# Feature Store - A unified storage of curated features

This notebook is intended to help you get started with Feature Store in the H2O AI Cloud using python.

* **Product Documentation:** https://docs.h2o.ai/feature-store/latest-stable/docs/index.html

## Prerequistes

Update the `h2o_ai_cloud.py` file with the connection parameters for your H2O AI Cloud environemnt:
1. Login to your H2O AI Cloud environment
1. Click your username or avatar in the H2O AI Cloud navigation bar
1. Navigate to `CLI & API Access`
1. Use the variables from the `Accessing H2O AI Cloud APIs` section to populate the parameters

In [3]:
from getpass import getpass

from h2o_ai_cloud import token_provider, fs_client
from featurestore import CSVFile, Schema

from pyspark.sql import SparkSession

## Securely connect to the platform
We first connect to the H2O AI Cloud using our platform token to create a token provider object.
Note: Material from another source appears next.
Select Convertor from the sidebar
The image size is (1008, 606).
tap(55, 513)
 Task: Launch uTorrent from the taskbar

We can then use this object to log into Feature Store.

In [5]:
client = fs_client(token_provider())

## Understand the environment

In [None]:
client.get_version()

## Configure spark for Feature Store 

In [None]:
spark = SparkSession.builder \
    .master("local") \
    .config("spark.jars.packages", "org.apache.hadoop:hadoop-aws:3.3.1,com.amazonaws:aws-java-sdk-bundle:1.12.238,io.delta:delta-core_2.12:1.2.1") \
    .config("spark.sql.extensions", "io.delta.sql.DeltaSparkSessionExtension") \
    .config("spark.sql.catalog.spark_catalog", "org.apache.spark.sql.delta.catalog.DeltaCatalog") \
    .getOrCreate()

spark.sparkContext.setLogLevel("ERROR")

## Define data source 
Feature Store supports different data sources - https://docs.h2o.ai/feature-store/latest-stable/docs/supported_data_sources.html

In [27]:
source = CSVFile("s3a://h2o-public-test-data/smalldata/gbm_test/titanic.csv")
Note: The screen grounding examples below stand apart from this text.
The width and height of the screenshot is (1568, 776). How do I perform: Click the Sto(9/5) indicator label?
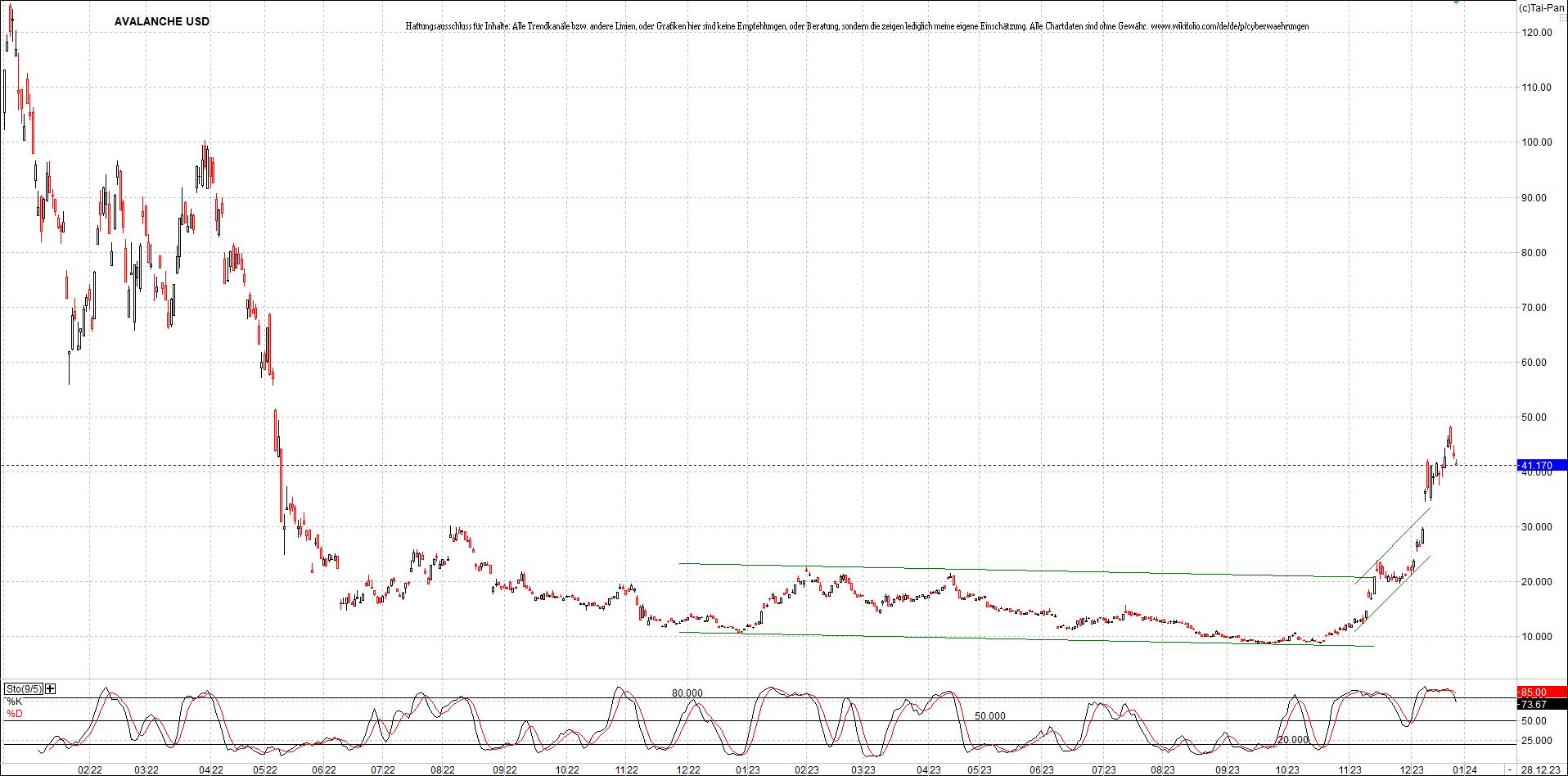pos(23,688)
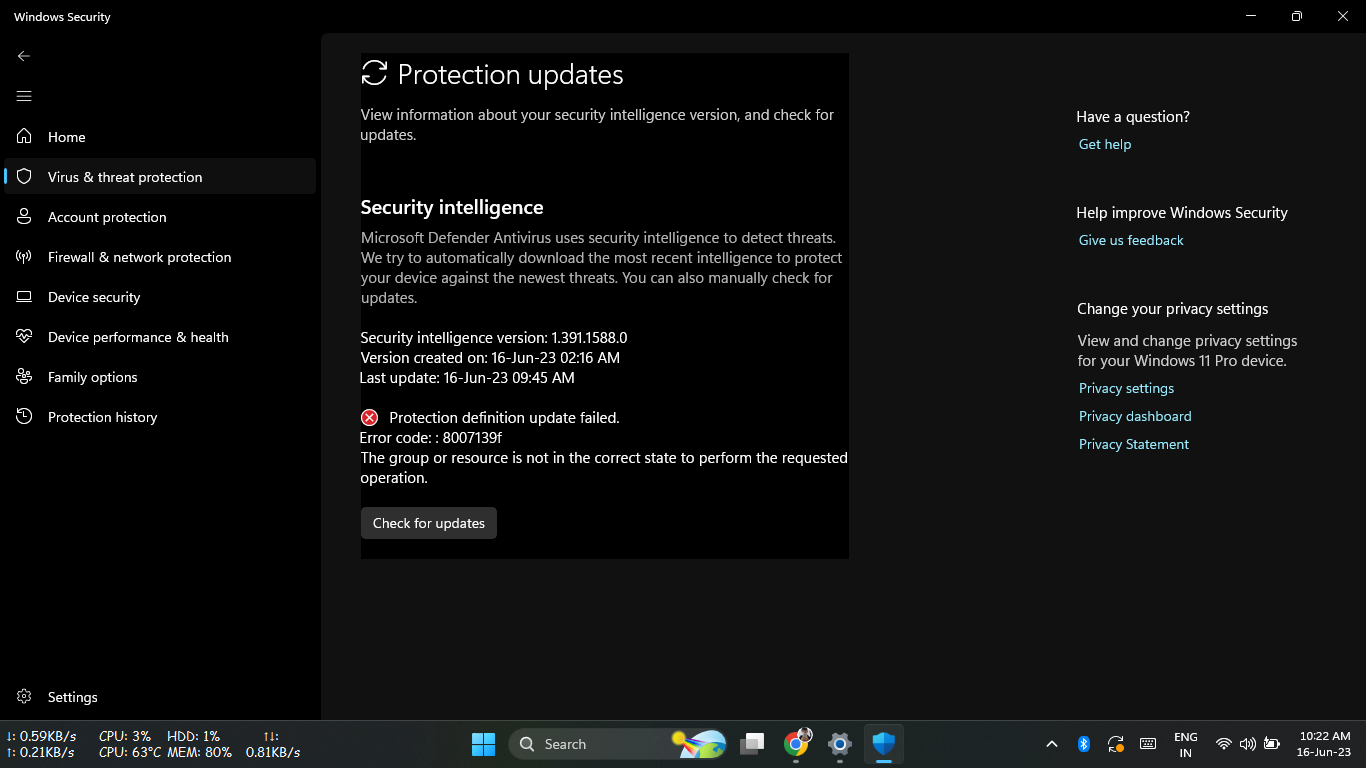Click Get help under Have a question

point(1104,144)
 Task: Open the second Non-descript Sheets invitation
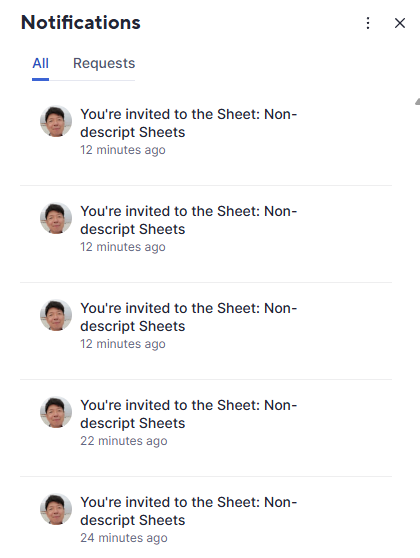point(206,234)
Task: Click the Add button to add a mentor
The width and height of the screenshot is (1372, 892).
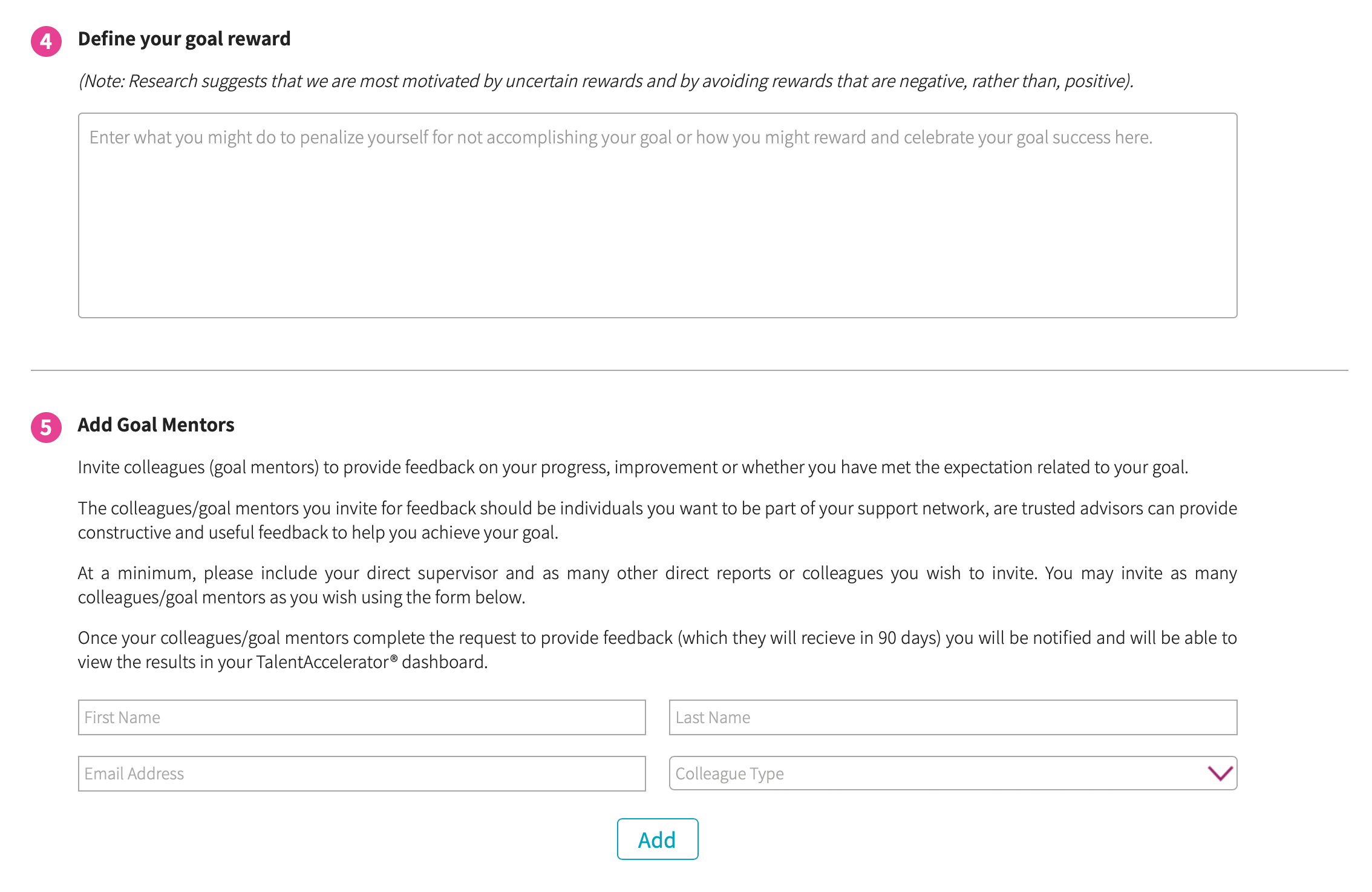Action: click(657, 839)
## Extract schema from data source
The schema represents the features of the feature set

In [4]:
schema = client.extract_schema_from_source(source)

## Create a project
User can follow naming conventions mentioned in here - https://docs.h2o.ai/feature-store/latest-stable/docs/api/naming_conventions.html

In [29]:
project = client.projects.create("sample_project")

## Create a feature set

In [30]:
feature_set = project.feature_sets.register(schema, "sample_fs")
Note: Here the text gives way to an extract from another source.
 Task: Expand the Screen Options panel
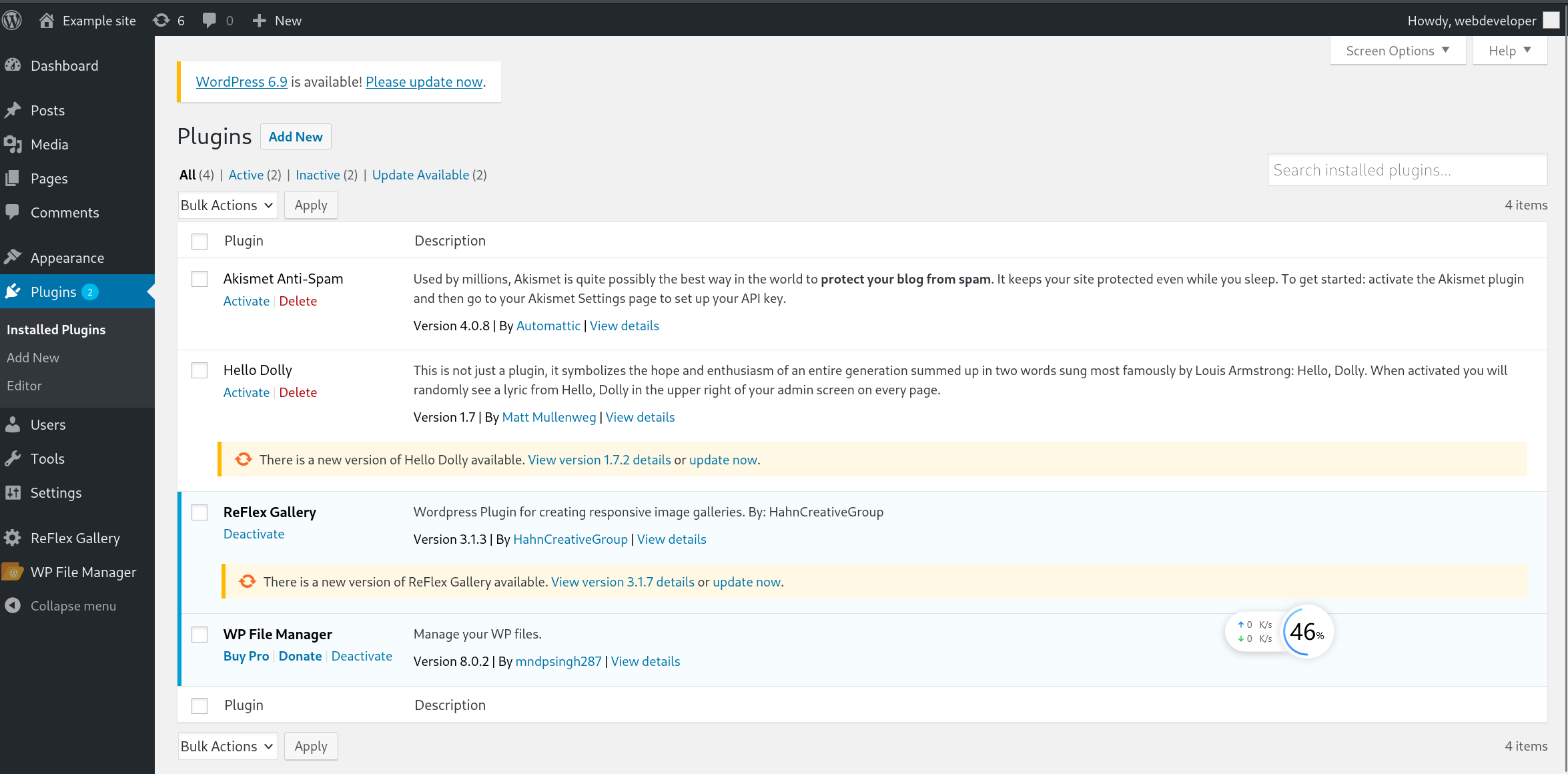tap(1397, 51)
## Ingest data from source
Uploading data into Feature Store

In [5]:
feature_set.ingest(source)

## Retrieve the data

In [32]:
reference = feature_set.retrieve()

## Download features
Download the files from Feature Store

In [6]:
reference.download()

## Obtain data as a Spark Frame 
Download features as spark dataframe

In [7]:
reference.as_spark_frame(spark).show()

### Prepare a schema from a string
Schema can be created from a string format

In [35]:
schema_str = "id integer, value string"
schema = Schema.create_from(schema_str)

### Create another feature set

In [36]:
fs_online = project.feature_sets.register(schema, "sample_fs_online", primary_key="id")

## Ingest data from Online Feature Store

In [37]:
fs_online.ingest_online('{"id": 1, "value": "test"}')

## Retrieve data from Online Feature Store

In [10]:
fs_online.retrieve_online(1)

## Delete a feature set

In [8]:
fs_online.delete()

## Delete a project

In [9]:
project.delete()

## Clean up

In [2]:
!rm